■ YOUR TASK ■
Please return only the lines between the line with "Given: Enable the ads only checkbox" and the final line of the entries, both included, and exclude pictures.

(Stored data entries)
★ ★ ★ ★
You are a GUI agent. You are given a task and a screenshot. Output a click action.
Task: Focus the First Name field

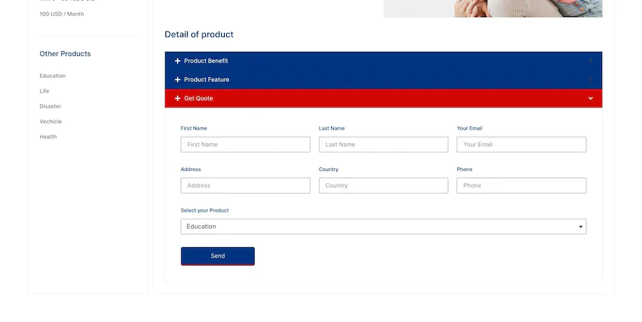click(x=245, y=145)
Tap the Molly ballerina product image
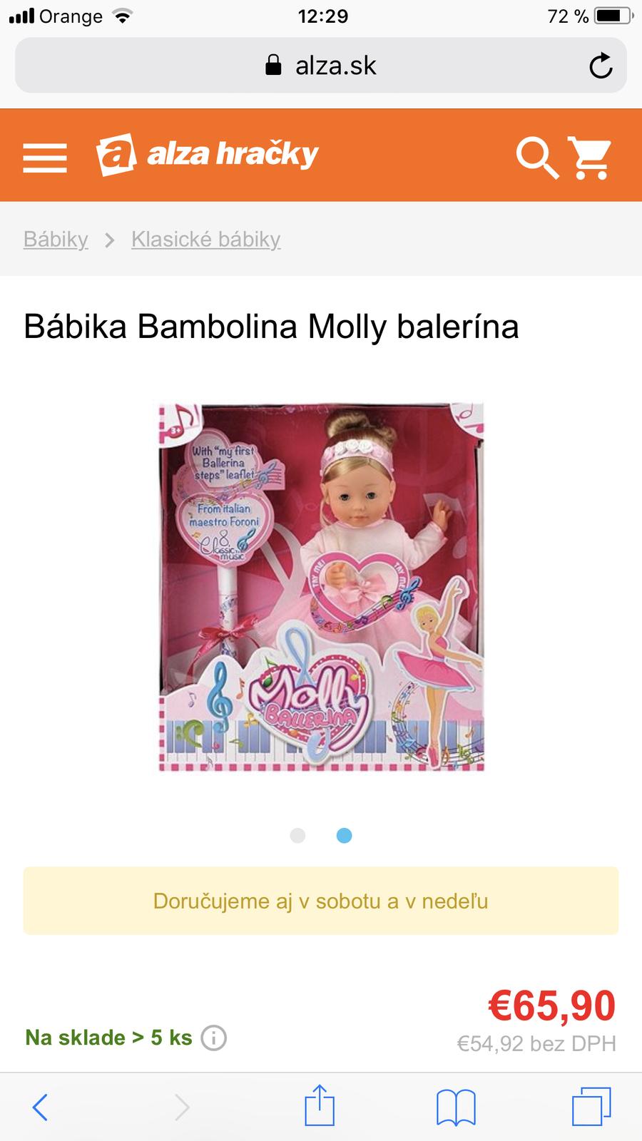 (321, 587)
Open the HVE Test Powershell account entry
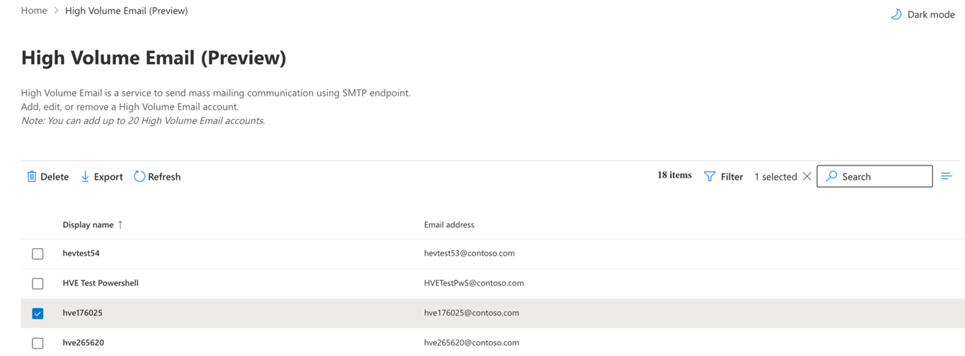 pos(101,283)
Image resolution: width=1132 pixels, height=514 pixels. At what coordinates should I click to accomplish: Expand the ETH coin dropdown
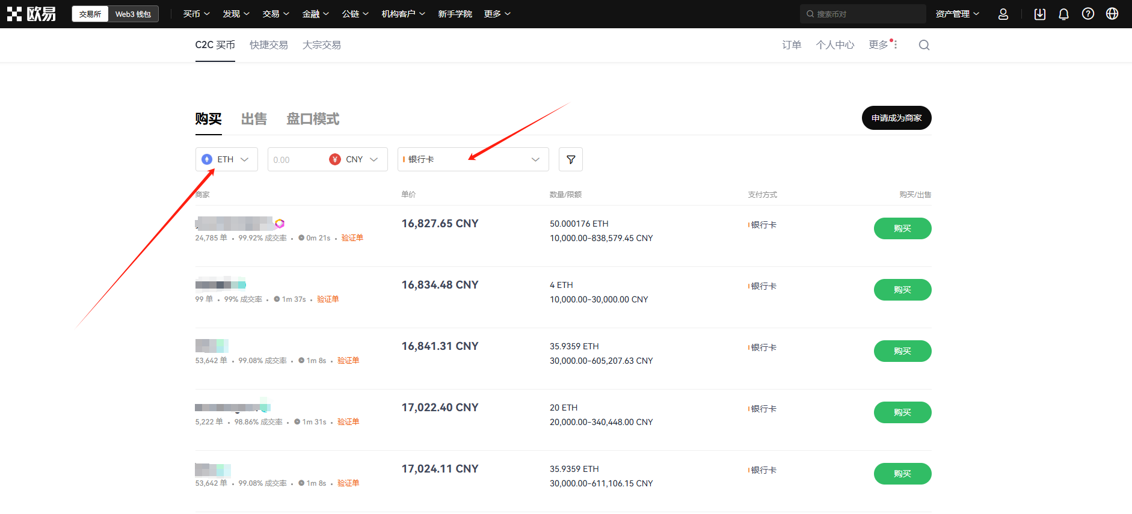point(226,159)
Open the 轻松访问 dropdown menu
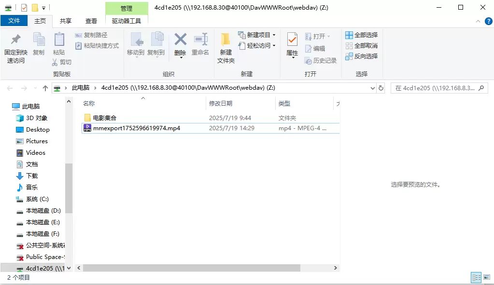Image resolution: width=494 pixels, height=285 pixels. point(274,46)
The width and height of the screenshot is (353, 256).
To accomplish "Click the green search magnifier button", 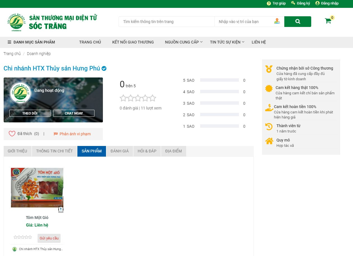I will (x=297, y=22).
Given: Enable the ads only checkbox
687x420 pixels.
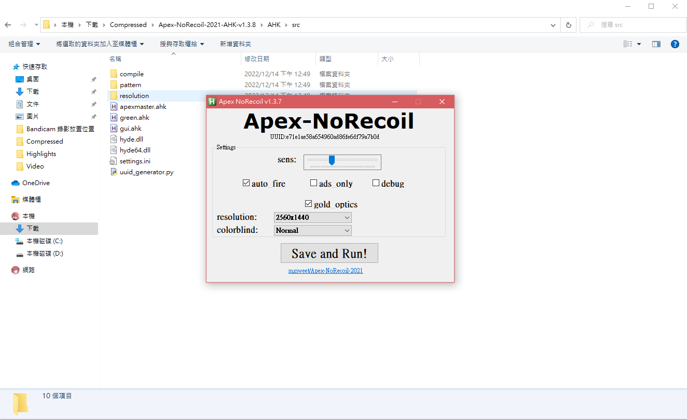Looking at the screenshot, I should (x=313, y=183).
★ ★ ★ ★
■ RESULT OF THIS EXERCISE ■
Given: Enable the ads only checkbox
687x420 pixels.
Looking at the screenshot, I should (x=313, y=183).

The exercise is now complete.